We were trying hard , team meeting, team building exercise, effective training ....but all went on vain.One fine afternoon I found an interesting article while setting up a process for myself. It was 11 Best Practices for Peer Code Review -- a White Paper from Smart Bear.
I strongly recommend you to go through the original
As per the author---The review should be efficient light weight--
1. Review fewer than 200-400 lines of code at a time. Study says review 200-400 lines of code at a time in 60-90 minutes yields 70-90% efficiency. This is efficient as per my views.
we implemented this technique.
2. Aim for an inspection rate of less than 300-500 LOC/hour--
As per author if inspection rate (how fast are reviewers able to review code?)is optimal if he targets 300-500 LOC/hour.As per this white paper defect rate (how fast reviewer is getting defects) will be high in this zone.But when I tried to implement the same,I found,200-250 LOC/hour for testing of Code is more than enough.Rest of time reviewer can still find out and validate the logic.we implemented this technique.
3. Author should annotate source code-yes,I agree with author,reviewer should write comment--let me twist a bit here for testing,reviewer should comment what logic is written as a block of code.If it passes 4-eye principle,it is done.we implemented this technique with some modification.
5. Checklists improve result :
Well,well,I really admit this point of the author.Even as per the author "A Checklist" will remind authors and reviewers to confirm omission of any important aspect.I was very much motivated when they wrote--we can develop our own checklist.Even PSI,SEI,EMMI recommand such personal checklist.When I tried to implement in my current process.It really turned best.It yields nice result.we implemented this technique.
6.Fix problem on the fly:
I like the author's point here, verify the defects that are actually fixed. Yes I implemented in two folds.When a requirement review is done we changed our automation guideline on the fly and when we find some problem in automation Script,We fixed them during review.we implemented this technique.
Reference:-PEER code review checklist at www.CodeReviewBook.com
7. Initially,everything went against us.All the given problem data was used against us.And our objective became to pass a script anyway.Yes,I strongly agree with author's line.If developers believe that metrics will be used against them,not only will they be hostile to the process,but they will probably focus on improving matrics rather than bug tracking. It happened with us also.We made our point very clear. We encouraged and educated them. It worked.

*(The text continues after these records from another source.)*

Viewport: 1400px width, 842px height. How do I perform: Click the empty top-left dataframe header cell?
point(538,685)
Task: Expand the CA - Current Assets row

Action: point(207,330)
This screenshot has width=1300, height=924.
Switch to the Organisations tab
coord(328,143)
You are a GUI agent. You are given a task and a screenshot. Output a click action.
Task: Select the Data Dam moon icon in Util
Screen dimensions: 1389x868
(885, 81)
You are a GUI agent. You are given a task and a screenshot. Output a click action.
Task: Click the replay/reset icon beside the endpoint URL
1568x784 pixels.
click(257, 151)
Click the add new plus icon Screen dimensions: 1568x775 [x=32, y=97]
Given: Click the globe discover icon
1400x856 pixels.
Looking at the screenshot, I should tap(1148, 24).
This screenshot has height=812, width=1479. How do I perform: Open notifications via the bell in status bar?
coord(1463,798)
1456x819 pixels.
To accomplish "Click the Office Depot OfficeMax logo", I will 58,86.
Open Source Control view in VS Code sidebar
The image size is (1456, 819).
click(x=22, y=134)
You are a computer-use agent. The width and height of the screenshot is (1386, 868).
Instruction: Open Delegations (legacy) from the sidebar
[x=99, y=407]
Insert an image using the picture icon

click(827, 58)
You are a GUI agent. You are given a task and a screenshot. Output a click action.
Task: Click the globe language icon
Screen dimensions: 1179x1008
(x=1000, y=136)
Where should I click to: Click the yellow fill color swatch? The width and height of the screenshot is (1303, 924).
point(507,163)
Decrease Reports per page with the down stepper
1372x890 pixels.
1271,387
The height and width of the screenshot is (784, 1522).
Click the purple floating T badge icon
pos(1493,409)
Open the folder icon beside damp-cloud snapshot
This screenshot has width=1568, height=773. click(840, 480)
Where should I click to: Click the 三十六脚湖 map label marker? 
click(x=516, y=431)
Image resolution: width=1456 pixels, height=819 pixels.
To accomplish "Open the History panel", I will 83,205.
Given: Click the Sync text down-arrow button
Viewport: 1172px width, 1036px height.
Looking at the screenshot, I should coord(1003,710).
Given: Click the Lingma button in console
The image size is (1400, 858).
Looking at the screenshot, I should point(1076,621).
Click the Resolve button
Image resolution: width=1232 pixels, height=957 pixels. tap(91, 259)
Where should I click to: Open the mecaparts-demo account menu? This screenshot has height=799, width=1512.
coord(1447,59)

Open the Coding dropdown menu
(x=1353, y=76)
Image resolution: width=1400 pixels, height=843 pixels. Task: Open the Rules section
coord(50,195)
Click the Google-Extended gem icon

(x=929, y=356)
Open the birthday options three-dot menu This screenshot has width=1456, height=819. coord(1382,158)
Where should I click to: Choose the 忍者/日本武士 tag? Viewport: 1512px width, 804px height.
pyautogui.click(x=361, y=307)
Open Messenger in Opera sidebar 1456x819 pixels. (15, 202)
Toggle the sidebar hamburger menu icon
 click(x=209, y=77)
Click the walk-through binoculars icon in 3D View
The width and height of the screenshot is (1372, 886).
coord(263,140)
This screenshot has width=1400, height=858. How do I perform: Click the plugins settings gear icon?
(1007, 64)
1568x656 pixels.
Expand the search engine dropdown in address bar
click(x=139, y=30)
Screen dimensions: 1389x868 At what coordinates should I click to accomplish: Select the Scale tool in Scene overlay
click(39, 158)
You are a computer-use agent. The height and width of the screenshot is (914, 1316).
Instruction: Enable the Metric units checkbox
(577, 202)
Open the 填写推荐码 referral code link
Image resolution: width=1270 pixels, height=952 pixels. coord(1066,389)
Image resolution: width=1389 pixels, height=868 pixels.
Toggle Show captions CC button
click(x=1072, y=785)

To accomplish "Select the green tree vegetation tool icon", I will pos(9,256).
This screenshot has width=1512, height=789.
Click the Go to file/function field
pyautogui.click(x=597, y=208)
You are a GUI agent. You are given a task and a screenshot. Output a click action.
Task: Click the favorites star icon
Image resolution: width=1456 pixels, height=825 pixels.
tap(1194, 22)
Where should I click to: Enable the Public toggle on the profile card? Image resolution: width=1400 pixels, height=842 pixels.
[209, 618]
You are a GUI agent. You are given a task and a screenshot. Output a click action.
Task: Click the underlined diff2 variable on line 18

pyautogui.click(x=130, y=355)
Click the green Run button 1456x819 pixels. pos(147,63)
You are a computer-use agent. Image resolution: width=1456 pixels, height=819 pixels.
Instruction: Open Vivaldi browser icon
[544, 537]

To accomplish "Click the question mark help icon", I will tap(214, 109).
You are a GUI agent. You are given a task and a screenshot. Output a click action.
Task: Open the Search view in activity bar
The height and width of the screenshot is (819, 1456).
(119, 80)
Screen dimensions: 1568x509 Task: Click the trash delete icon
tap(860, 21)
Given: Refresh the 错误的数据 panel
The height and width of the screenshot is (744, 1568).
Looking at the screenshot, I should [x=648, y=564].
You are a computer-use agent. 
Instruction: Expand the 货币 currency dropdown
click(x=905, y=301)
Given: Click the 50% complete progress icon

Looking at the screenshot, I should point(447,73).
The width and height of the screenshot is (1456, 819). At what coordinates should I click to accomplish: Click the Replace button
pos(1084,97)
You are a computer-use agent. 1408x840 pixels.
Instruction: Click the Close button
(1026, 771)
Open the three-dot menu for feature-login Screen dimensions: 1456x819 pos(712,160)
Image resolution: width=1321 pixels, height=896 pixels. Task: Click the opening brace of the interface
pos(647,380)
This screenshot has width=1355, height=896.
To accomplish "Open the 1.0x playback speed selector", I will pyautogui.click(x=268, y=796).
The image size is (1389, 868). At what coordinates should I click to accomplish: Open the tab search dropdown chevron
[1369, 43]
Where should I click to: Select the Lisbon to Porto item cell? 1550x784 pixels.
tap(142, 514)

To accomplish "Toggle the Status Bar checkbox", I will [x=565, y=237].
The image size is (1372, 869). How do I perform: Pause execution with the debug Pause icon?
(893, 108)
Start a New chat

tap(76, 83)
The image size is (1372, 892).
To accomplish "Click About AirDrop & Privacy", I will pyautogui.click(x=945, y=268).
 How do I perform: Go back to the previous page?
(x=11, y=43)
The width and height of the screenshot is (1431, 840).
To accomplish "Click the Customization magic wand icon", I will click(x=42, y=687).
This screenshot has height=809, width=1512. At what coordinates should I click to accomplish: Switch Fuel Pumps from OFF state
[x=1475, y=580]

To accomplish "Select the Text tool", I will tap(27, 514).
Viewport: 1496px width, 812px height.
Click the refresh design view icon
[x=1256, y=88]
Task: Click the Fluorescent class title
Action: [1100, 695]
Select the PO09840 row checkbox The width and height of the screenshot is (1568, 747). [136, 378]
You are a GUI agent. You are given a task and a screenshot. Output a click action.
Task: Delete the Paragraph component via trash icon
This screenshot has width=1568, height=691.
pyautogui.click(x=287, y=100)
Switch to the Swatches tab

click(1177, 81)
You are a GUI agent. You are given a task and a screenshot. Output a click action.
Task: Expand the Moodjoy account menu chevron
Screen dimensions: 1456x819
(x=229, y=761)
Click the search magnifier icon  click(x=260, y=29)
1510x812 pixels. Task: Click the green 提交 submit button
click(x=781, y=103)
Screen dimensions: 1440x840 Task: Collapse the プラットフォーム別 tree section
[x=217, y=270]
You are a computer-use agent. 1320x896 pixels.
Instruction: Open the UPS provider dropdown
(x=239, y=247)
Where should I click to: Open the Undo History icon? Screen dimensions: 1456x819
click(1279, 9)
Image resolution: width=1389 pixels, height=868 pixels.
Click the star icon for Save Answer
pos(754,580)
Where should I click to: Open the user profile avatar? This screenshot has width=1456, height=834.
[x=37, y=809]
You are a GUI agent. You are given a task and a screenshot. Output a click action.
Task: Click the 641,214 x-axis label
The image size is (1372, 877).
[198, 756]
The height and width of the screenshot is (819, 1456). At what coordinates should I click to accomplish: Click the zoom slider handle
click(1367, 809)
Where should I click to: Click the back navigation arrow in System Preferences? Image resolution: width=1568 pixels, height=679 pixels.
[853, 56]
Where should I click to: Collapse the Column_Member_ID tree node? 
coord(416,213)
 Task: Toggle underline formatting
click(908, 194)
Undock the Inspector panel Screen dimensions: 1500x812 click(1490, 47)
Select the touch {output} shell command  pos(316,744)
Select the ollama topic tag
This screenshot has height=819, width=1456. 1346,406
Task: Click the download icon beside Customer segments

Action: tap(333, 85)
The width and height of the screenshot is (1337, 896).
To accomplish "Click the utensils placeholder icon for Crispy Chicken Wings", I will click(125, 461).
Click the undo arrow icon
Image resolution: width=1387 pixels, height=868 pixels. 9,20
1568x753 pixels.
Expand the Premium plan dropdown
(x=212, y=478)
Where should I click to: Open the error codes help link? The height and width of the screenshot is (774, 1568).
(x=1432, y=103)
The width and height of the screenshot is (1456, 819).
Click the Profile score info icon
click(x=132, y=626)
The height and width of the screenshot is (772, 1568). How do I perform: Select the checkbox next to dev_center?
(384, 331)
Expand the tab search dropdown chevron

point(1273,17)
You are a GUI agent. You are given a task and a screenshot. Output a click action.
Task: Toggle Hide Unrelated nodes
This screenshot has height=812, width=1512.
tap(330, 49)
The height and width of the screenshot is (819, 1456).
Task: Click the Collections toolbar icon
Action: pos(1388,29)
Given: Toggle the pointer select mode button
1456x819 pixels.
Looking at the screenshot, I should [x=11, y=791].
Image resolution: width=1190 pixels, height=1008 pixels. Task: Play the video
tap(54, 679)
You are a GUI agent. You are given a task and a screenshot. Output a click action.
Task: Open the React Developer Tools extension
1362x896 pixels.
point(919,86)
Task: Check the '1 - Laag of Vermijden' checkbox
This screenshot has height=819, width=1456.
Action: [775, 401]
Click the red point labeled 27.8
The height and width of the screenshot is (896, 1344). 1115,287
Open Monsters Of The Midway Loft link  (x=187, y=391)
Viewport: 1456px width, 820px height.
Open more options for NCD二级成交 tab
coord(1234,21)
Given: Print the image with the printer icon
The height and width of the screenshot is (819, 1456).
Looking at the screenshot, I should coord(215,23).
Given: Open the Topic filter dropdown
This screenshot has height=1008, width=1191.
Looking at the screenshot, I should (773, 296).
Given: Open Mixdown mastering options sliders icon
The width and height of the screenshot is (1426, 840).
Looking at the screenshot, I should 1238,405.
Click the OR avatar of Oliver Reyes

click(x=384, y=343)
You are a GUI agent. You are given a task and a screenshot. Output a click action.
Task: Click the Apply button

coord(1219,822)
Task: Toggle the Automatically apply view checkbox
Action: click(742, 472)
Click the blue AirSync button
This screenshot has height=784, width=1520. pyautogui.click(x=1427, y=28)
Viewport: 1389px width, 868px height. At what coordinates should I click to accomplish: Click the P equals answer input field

Last point is the EGO effect:-
I agree with the author of this white paper but also agree that seniors of a process become very much egoistic if any problem found on their code.Once,I remember one of my fellow senior test engineer blamed the junior reviewer when his test cases failed to execute.
I have seen several occasions when seniors feel insulted when his/her test script(code) is reviewed by a junior member of the group.
I have seen people has to influence reviewer to make his/her piece of code as pass,even if these are going to fail in long run just because,he is senior,he is from the same region,he is from same culture,languages etc etc.
Well, my manager was there to handle this..:)
So,with the help of these points we found out a better solution .It was a great review process indeed.